On 28 September 2014, shortly after the presidential elections, Kutluguzhin was chosen to be the First Secretary of the CPRF in Bashkortostan at the party's 2nd Plenum.

At the 2018 parliamentary elections, Kutluguzhin was elected as a member of the State Assembly. From there, he was elected as a parliamentary leader of the CPRF at the Assembly's opening session.

== 2014 presidential campaign ==

On 22 June 2014, Kutluguzhin was nominated by the Communist Party of the Russian Federation (CPRF) for presidency in the 2014 presidential election. From there, he campaigned on the issues of agriculture, housing, budgeting, construction, industry and environmental problems. Kutluguzhin called for an end of further privatization of state-owned enterprises and land.

At the snap presidential elections, Kutluguzhin swept 10.1% of the vote, taking second place in race behind Rustem Khamitov. He refused to conceded the race, claiming of electoral fraud and threatened to bring anyone in charge of alleged fraud to justice in future.

== 2019 head campaign ==

Kutluguzhin was again nominated for candidacy as the head of Bashkortostan by the Communist Party of the Russian Federation (CPRF) on 17 April 2019 to challenge incumbent Head Radiy Khabirov. He called for the improvements in the quality of life of the population, ensuring social justice and dynamic economic development of the republic.
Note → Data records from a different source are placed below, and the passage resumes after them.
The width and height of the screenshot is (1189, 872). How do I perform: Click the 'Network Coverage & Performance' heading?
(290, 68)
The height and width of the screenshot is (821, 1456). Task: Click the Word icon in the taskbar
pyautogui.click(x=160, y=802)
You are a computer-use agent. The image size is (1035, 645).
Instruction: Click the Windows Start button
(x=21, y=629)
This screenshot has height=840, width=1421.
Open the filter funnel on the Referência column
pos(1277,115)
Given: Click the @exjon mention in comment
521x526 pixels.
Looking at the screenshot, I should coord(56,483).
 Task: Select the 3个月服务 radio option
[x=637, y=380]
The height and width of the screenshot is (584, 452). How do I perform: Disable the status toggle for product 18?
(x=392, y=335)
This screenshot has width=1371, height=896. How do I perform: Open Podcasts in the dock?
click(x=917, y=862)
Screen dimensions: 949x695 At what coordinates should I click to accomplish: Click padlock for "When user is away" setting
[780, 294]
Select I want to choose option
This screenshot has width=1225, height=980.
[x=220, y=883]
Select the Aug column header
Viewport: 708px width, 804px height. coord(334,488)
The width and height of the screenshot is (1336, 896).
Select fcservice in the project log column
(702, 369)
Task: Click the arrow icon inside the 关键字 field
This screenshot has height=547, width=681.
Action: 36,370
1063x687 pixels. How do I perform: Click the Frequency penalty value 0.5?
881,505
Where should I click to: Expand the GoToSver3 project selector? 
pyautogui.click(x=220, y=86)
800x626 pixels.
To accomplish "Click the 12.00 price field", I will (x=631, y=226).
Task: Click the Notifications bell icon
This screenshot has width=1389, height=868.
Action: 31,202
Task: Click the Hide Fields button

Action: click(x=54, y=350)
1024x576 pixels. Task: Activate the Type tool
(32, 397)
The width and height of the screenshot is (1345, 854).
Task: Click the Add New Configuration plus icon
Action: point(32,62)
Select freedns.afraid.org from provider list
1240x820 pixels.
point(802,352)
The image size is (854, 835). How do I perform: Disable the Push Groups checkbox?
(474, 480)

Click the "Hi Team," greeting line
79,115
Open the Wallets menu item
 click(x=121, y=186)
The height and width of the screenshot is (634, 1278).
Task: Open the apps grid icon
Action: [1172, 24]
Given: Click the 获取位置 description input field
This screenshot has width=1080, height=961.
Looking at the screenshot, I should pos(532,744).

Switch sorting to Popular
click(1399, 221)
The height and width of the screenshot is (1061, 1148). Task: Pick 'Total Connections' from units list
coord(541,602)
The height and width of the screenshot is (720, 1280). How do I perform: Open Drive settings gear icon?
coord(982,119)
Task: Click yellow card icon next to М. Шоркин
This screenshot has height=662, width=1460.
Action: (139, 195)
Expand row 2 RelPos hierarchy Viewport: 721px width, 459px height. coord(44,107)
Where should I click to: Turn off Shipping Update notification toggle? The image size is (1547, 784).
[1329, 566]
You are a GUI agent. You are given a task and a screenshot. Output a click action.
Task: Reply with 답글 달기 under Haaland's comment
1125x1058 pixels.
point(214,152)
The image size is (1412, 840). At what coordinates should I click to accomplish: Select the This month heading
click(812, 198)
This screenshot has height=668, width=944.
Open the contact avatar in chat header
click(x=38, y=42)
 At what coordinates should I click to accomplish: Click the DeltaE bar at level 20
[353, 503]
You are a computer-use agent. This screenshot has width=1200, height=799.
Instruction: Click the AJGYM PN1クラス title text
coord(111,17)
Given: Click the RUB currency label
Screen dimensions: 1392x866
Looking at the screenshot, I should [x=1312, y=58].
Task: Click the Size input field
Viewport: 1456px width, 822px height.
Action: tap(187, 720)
Kutluguzhin won 6.9% of the vote, faring worse than in 2014 after losing bid to Khabirov. In response his loss, Kutluguzhin criticised the official results, stating that the Central Election Commission had "initially ignored" constitutional law requirement for candidates to know the Bashkir language and that the results were falsified amid numerous violations at polling stations. He also accused Khabirov of using his official status for self-promotion in the media.